> **TAREA DEL EJERCICIO**: Escribe la continuación del texto sobre la supremacía judicial, empezando justo después de su última oración.

> **FRAGMENTO DE TEXTO**:
Si la Constitución sobrevive a este momento, deberíamos ser cautelosos al pedir el desmantelamiento de la autoridad máxima de los tribunales para promover la causa política del momento.
Durante la primera administración Trump, cuando el presidente llenó la Corte Suprema y el poder judicial federal con jueces aliados de MAGA, los progresistas denunciaron con vehemencia a estos jueces y lo que denominaron "supremacía judicial". Argumentaron que la autoridad para interpretar la Constitución no residía únicamente en el poder judicial. Sostuvieron que también era responsabilidad de los demás poderes, y del propio pueblo estadounidense, definir la ley. Ahora, se horrorizan cuando miembros de la administración Trump retoman esos argumentos y presentan sus propios argumentos constitucionales.
Antes de decir más sobre el origen de los ataques a los tribunales y las posiciones que ahora se está apropiando la administración Trump, permítanme citar algunos ejemplos de sus crecientes críticas a la supremacía judicial.

> **MATERIAL PRESENTADO**:
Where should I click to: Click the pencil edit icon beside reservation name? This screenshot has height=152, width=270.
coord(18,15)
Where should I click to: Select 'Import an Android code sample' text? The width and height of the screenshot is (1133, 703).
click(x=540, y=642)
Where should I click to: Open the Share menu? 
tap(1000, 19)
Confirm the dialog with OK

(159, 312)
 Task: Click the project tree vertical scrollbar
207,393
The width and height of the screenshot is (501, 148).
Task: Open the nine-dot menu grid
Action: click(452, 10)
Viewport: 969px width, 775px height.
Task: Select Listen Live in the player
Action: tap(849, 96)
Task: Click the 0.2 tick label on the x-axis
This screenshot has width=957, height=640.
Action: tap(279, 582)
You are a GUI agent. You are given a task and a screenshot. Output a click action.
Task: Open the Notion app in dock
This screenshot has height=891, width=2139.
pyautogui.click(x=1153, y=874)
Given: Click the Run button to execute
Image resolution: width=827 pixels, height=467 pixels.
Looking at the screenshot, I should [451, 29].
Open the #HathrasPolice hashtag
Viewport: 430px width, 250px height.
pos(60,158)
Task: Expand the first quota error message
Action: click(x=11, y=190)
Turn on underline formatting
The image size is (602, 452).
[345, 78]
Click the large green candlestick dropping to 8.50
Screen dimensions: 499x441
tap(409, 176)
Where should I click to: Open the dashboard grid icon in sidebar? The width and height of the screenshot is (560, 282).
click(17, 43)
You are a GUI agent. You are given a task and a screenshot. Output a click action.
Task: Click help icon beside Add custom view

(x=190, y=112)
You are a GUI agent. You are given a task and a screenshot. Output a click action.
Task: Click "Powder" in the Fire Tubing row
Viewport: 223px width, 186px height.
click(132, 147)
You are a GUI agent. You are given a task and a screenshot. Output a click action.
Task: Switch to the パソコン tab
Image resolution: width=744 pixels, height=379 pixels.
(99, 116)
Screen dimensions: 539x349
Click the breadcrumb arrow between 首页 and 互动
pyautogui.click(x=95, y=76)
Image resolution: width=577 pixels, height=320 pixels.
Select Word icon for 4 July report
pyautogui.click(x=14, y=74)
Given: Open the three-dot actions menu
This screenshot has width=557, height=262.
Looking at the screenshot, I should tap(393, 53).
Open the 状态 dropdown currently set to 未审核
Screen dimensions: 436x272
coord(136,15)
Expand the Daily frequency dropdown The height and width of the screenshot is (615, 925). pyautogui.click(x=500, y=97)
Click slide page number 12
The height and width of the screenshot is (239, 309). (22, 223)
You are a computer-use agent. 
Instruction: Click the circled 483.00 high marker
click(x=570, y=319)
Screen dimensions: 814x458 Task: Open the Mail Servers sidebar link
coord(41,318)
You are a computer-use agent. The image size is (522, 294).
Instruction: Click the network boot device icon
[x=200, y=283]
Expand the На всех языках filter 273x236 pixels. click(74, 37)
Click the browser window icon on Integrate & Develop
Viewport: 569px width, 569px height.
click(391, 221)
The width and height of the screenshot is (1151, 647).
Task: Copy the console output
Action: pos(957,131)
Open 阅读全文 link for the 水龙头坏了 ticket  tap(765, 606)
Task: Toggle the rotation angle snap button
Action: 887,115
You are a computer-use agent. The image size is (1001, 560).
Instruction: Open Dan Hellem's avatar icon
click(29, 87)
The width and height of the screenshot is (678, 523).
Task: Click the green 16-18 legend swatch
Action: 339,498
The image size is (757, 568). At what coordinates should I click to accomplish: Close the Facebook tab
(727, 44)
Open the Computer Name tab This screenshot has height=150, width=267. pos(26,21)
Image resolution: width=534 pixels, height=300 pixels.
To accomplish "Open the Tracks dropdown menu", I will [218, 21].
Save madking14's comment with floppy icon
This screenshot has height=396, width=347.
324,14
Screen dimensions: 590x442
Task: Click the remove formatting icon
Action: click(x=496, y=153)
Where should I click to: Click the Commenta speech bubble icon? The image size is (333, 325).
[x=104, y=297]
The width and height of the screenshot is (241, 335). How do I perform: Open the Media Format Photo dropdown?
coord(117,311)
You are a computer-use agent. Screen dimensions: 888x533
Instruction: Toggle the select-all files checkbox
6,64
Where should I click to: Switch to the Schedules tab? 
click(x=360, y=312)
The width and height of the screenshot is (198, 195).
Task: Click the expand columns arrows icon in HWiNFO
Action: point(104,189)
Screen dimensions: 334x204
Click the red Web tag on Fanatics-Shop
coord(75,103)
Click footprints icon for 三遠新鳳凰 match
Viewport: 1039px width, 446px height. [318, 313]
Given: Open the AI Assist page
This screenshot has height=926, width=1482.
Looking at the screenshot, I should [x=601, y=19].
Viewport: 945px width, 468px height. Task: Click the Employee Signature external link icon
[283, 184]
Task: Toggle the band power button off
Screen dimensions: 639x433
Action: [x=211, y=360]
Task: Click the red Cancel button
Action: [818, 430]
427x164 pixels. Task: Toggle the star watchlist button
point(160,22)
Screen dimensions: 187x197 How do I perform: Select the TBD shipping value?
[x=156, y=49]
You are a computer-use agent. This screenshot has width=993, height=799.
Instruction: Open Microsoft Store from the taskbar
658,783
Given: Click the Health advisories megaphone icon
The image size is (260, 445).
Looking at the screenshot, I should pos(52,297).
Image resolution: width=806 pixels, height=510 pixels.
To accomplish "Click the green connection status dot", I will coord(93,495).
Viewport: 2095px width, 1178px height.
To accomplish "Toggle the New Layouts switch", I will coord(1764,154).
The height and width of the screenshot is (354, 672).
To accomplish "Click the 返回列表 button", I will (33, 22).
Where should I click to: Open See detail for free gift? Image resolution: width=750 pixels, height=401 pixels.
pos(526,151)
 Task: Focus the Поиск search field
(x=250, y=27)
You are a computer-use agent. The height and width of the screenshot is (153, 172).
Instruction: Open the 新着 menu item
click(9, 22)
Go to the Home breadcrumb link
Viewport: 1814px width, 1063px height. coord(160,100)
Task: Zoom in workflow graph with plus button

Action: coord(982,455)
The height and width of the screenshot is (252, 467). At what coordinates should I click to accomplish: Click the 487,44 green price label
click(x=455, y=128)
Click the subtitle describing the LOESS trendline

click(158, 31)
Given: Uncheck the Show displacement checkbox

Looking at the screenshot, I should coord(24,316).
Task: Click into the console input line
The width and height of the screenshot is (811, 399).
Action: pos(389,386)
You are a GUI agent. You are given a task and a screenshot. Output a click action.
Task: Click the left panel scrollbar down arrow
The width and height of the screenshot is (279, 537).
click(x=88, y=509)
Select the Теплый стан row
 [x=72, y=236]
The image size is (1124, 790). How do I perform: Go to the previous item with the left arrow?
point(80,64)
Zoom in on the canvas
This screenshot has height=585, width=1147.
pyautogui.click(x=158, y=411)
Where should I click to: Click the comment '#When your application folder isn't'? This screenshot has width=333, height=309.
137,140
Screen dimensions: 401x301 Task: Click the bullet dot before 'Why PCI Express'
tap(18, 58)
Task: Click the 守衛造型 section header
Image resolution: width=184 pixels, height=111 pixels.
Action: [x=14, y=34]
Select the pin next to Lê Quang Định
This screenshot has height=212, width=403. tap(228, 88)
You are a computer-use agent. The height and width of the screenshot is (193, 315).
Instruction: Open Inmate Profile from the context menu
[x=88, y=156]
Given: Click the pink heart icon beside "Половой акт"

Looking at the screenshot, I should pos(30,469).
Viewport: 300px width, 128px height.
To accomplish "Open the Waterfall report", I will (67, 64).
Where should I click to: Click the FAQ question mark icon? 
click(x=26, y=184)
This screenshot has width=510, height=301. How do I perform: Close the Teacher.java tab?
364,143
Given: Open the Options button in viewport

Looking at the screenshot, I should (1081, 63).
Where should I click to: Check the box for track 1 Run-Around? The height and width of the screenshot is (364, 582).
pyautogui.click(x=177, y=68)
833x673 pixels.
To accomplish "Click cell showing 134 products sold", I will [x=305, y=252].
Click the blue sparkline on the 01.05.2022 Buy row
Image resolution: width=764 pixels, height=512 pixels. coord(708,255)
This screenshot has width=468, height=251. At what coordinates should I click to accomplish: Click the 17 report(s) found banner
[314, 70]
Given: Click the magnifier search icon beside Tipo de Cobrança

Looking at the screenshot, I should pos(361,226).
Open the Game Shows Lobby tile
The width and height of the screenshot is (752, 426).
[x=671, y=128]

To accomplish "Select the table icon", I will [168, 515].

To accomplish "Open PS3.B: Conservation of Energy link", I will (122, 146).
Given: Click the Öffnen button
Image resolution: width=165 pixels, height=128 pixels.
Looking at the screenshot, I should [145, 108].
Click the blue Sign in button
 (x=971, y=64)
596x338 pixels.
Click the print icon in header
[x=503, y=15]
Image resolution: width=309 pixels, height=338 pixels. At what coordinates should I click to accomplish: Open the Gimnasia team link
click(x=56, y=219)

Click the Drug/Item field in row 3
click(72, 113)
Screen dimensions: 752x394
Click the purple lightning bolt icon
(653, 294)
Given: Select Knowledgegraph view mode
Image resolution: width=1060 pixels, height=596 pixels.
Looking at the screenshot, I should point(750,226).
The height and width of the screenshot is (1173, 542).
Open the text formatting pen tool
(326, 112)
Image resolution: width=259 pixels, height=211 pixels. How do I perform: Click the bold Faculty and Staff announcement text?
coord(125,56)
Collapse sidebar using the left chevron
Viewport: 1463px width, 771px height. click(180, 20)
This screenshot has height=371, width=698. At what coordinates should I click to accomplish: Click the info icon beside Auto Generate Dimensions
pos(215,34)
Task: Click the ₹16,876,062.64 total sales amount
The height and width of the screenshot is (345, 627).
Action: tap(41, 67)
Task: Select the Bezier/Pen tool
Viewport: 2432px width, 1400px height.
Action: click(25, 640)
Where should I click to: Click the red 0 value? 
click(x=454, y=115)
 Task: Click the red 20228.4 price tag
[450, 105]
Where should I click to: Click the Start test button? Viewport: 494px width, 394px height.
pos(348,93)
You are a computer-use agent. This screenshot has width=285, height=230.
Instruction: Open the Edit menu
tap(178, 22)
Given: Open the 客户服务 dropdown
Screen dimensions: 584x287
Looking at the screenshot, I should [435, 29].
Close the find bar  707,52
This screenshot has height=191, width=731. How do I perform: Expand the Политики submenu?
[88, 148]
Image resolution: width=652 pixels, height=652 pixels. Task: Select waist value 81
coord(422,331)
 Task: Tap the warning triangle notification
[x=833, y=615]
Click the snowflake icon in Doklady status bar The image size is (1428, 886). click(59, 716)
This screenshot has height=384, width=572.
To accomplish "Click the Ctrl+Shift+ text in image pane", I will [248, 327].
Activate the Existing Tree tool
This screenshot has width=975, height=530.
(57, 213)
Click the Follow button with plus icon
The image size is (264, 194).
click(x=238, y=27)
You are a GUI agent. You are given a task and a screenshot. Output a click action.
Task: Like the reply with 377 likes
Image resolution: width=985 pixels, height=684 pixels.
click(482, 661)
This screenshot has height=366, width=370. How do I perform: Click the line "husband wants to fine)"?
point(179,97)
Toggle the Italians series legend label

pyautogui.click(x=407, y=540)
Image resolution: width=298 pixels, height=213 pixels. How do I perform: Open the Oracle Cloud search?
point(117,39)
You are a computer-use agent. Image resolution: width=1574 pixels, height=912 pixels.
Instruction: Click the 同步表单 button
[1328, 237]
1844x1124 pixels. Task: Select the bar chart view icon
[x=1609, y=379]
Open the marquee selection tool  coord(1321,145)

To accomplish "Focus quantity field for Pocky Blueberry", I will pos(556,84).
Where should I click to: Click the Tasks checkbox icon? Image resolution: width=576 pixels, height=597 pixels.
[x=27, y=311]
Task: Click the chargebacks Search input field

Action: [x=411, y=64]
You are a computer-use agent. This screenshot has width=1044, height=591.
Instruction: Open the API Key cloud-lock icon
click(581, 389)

> **RESPUESTA ESPERADA**:
El 20 de mayo, el secretario de Estado Marco Rubio presentó su propia interpretación de las facultades y la jurisdicción de los tribunales federales. Al testificar ante el Comité de Relaciones Exteriores del Senado sobre la gestión del caso de deportación de Kilmar Abrego García y la reticencia del gobierno a facilitar su regreso, Rubio insistió en que no tiene la obligación de obedecer las órdenes judiciales cuando afectan la política exterior de Estados Unidos.
“Existe”, dijo Rubio, “una división en nuestro gobierno entre el poder federal y el poder judicial. Ningún juez, ni el poder judicial, puede decirme a mí ni al presidente cómo conducir la política exterior”. El Secretario de Estado insistió en que “ningún juez puede decirme cómo debo comunicarme con un socio extranjero ni qué debo decirle. Y si me comunico con ese socio extranjero y hablo con él, no tengo la obligación de compartir esa información con el poder judicial”.
Rubio no es el único en la administración que actúa como si pudiera definir el significado de la Constitución o la autoridad de los tribunales. Hace dos meses, la fiscal general Pam Bondi afirmó que el juez federal de distrito James Boasberg, quien, como señaló NBC News, «preside el caso relacionado con el uso por parte de la administración de la Ley de Enemigos Extranjeros, rara vez invocada, para deportar a El Salvador a quienes, según las autoridades, son pandilleros», estaba «intentando controlar toda nuestra política exterior» y que, según la Constitución, «no puede hacerlo».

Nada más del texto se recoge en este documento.